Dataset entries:

● ● ● ● ● ● ●

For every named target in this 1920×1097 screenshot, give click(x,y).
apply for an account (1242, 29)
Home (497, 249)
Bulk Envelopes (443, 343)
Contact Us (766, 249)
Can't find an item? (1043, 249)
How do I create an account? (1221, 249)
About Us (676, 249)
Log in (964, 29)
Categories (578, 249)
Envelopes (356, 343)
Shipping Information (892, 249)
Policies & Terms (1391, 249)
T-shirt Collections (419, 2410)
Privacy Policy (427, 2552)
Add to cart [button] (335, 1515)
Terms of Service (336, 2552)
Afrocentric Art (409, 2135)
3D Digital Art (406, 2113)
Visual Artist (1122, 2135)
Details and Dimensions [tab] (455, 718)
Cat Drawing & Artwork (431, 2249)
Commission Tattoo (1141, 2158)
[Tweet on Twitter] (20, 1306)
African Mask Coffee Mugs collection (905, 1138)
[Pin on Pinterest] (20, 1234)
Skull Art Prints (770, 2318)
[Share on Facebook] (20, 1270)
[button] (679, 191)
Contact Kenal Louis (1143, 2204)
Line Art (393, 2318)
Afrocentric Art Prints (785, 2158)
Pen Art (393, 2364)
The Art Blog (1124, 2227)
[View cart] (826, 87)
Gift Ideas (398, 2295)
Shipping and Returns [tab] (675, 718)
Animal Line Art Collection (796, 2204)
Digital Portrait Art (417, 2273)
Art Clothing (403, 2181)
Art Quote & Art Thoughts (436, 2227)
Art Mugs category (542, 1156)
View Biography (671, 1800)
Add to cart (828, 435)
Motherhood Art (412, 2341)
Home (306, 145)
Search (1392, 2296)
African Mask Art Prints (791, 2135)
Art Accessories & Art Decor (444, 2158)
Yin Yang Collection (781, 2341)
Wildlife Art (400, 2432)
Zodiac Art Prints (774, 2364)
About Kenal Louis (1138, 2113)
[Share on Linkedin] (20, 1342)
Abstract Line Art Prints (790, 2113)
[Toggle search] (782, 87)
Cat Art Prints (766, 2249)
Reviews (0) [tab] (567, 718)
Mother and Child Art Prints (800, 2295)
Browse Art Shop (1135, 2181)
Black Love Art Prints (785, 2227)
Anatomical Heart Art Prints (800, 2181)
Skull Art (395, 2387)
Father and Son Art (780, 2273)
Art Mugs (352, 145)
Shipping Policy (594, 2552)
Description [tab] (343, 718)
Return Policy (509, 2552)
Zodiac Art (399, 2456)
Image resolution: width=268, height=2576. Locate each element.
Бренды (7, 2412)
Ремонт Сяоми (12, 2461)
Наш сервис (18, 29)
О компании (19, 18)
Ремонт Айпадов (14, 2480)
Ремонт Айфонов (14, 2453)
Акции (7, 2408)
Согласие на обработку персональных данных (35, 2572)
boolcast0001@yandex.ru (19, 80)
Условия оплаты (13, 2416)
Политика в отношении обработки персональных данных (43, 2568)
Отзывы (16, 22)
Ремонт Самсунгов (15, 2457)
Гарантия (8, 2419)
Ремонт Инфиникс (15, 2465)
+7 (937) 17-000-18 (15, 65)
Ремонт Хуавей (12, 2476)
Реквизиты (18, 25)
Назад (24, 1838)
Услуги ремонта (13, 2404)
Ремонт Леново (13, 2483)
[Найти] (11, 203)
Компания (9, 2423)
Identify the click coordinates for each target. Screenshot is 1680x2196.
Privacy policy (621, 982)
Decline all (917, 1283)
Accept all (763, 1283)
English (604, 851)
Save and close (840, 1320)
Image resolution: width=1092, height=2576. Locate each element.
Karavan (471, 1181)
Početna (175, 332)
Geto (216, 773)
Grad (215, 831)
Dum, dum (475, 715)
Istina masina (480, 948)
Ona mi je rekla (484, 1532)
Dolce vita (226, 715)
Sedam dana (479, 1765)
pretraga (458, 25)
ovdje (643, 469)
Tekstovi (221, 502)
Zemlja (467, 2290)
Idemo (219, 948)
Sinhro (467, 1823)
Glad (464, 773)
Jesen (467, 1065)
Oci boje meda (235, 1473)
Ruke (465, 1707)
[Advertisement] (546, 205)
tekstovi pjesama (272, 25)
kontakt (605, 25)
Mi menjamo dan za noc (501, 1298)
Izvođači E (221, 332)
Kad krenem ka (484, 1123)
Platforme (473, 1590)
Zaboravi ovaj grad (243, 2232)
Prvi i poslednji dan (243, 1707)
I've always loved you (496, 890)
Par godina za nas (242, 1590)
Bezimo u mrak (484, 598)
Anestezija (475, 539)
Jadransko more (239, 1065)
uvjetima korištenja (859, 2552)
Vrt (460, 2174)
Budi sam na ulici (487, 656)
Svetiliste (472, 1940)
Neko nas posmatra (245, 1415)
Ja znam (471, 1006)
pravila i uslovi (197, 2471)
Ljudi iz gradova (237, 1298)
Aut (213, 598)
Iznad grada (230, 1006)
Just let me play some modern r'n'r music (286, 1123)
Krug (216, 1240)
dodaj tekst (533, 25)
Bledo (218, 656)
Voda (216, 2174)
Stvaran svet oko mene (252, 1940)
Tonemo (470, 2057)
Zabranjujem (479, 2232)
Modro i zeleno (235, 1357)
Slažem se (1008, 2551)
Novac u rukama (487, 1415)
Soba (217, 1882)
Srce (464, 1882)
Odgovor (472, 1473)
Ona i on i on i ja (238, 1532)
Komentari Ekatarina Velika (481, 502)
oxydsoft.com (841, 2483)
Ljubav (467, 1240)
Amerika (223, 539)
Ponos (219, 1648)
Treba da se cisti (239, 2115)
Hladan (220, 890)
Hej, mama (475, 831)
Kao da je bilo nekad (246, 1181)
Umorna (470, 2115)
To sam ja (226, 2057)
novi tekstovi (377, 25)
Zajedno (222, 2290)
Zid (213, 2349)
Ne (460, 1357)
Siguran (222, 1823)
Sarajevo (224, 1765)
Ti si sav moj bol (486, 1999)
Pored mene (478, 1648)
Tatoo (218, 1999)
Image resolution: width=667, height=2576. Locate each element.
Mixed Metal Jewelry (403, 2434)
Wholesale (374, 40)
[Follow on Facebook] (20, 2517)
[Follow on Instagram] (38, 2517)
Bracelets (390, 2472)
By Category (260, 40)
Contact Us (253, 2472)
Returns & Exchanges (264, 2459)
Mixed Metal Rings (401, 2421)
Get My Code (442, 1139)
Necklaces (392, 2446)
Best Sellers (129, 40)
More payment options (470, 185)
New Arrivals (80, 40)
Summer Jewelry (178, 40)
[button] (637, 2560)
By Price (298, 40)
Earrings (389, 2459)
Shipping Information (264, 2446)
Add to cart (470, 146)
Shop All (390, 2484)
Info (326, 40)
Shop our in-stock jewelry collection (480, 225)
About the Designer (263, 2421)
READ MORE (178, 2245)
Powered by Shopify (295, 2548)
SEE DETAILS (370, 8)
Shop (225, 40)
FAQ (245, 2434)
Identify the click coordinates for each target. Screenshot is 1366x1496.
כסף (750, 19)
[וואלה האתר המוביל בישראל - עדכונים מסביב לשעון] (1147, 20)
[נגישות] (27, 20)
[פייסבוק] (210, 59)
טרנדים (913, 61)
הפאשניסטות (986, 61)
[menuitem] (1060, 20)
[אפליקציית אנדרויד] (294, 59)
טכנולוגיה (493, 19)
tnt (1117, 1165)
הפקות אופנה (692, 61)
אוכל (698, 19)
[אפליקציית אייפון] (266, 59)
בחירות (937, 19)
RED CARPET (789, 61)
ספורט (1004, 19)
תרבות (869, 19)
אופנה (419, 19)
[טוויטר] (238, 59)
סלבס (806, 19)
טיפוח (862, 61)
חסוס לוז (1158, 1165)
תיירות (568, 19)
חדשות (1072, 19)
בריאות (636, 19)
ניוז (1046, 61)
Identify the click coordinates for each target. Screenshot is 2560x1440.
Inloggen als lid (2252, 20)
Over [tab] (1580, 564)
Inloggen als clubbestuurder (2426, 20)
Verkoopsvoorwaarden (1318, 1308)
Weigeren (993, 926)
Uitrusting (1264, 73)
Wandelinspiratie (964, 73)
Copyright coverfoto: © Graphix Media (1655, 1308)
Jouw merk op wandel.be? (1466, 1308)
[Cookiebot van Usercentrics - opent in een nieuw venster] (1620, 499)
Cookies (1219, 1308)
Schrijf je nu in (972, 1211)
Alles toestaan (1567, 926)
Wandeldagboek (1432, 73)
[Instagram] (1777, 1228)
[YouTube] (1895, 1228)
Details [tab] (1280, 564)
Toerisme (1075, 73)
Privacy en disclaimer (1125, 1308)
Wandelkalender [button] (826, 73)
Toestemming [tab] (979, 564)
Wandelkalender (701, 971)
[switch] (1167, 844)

● ● ● ● ● ● ●

What is needed:
From the line holding "Mixed Metal Rings (401, 2421)" through the last line above, reproduce each line exactly and add nothing.

Answer to this task:
Mixed Metal Rings (401, 2421)
Get My Code (442, 1139)
Necklaces (392, 2446)
Best Sellers (129, 40)
More payment options (470, 185)
New Arrivals (80, 40)
Summer Jewelry (178, 40)
[button] (637, 2560)
By Price (298, 40)
Earrings (389, 2459)
Shipping Information (264, 2446)
Add to cart (470, 146)
Shop All (390, 2484)
Info (326, 40)
Shop our in-stock jewelry collection (480, 225)
About the Designer (263, 2421)
READ MORE (178, 2245)
Powered by Shopify (295, 2548)
SEE DETAILS (370, 8)
Shop (225, 40)
FAQ (245, 2434)
Identify the click coordinates for each target. Screenshot is 1366x1496.
כסף (750, 19)
[וואלה האתר המוביל בישראל - עדכונים מסביב לשעון] (1147, 20)
[נגישות] (27, 20)
[פייסבוק] (210, 59)
טרנדים (913, 61)
הפאשניסטות (986, 61)
[menuitem] (1060, 20)
[אפליקציית אנדרויד] (294, 59)
טכנולוגיה (493, 19)
tnt (1117, 1165)
הפקות אופנה (692, 61)
אוכל (698, 19)
[אפליקציית אייפון] (266, 59)
בחירות (937, 19)
RED CARPET (789, 61)
ספורט (1004, 19)
תרבות (869, 19)
אופנה (419, 19)
[טוויטר] (238, 59)
סלבס (806, 19)
טיפוח (862, 61)
חסוס לוז (1158, 1165)
תיירות (568, 19)
חדשות (1072, 19)
בריאות (636, 19)
ניוז (1046, 61)
Identify the click coordinates for each target. Screenshot is 2560x1440.
Inloggen als lid (2252, 20)
Over [tab] (1580, 564)
Inloggen als clubbestuurder (2426, 20)
Verkoopsvoorwaarden (1318, 1308)
Weigeren (993, 926)
Uitrusting (1264, 73)
Wandelinspiratie (964, 73)
Copyright coverfoto: © Graphix Media (1655, 1308)
Jouw merk op wandel.be? (1466, 1308)
[Cookiebot van Usercentrics - opent in een nieuw venster] (1620, 499)
Cookies (1219, 1308)
Schrijf je nu in (972, 1211)
Alles toestaan (1567, 926)
Wandeldagboek (1432, 73)
[Instagram] (1777, 1228)
[YouTube] (1895, 1228)
Details [tab] (1280, 564)
Toerisme (1075, 73)
Privacy en disclaimer (1125, 1308)
Wandelkalender [button] (826, 73)
Toestemming [tab] (979, 564)
Wandelkalender (701, 971)
[switch] (1167, 844)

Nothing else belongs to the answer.